I research quantitative signals — patterns in data that predict outcomes. One paper is in finance, one in biostatistics. The fields are different, but the work is the same: engineer features from raw data, build a model, and test whether the signal holds up on data the model has never seen.
SEC Form 4 filings are public. When a corporate insider buys their own stock, it's a signal — that much is well-documented. What's less studied is whether the context around the purchase changes the strength of that signal: the price trend leading up to it, the insider's role, the filing delay, how many other insiders bought around the same time.
I pulled 17,237 open-market purchase filings from 2018–2024 and engineered 40+ features capturing momentum context, filing behavior, transaction clustering, and firm liquidity. I trained an XGBoost classifier to rank purchases by conviction.

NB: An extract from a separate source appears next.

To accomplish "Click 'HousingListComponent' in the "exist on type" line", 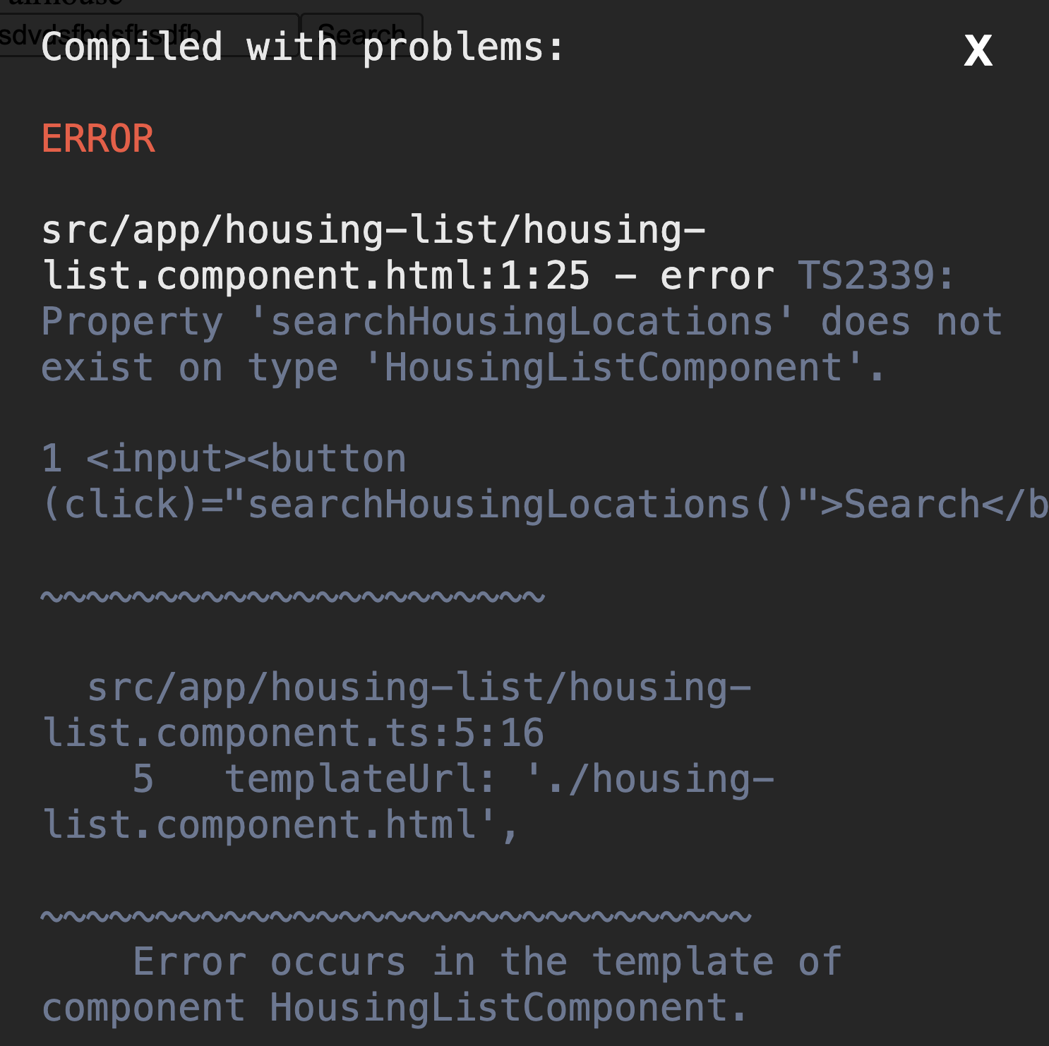I will point(614,368).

The key finding: context changes everything. Insiders who buy after a >10% pre-disclosure run-up generate a 30-day cumulative abnormal return of 6.3%. Those who buy into price weakness generate 2.3%. Same event type, very different predictive power. I used the model's output to construct a dollar-neutral long-short portfolio that achieved a Sharpe ratio above 1.5 after transaction costs.
This was my first research project, and it started with a practical problem: individual gene markers are unreliable across patient cohorts. A gene that performs well in one study often fails in another. I wanted to find features that were stable across populations.
I ran a random-effects meta-analysis across 6 independent gene-expression datasets. Individual gene expression levels were inconsistent, but certain ratios between genes held steady across all 6 cohorts. I built a composite ratio-based classifier on top of these stable features — it achieved an AUC of 0.92 with 85% sensitivity on independent validation, up from 0.52 using individual genes alone.
The lesson carried forward into everything I've done since: predictive power often lives in the relationships between features, not in any single feature on its own.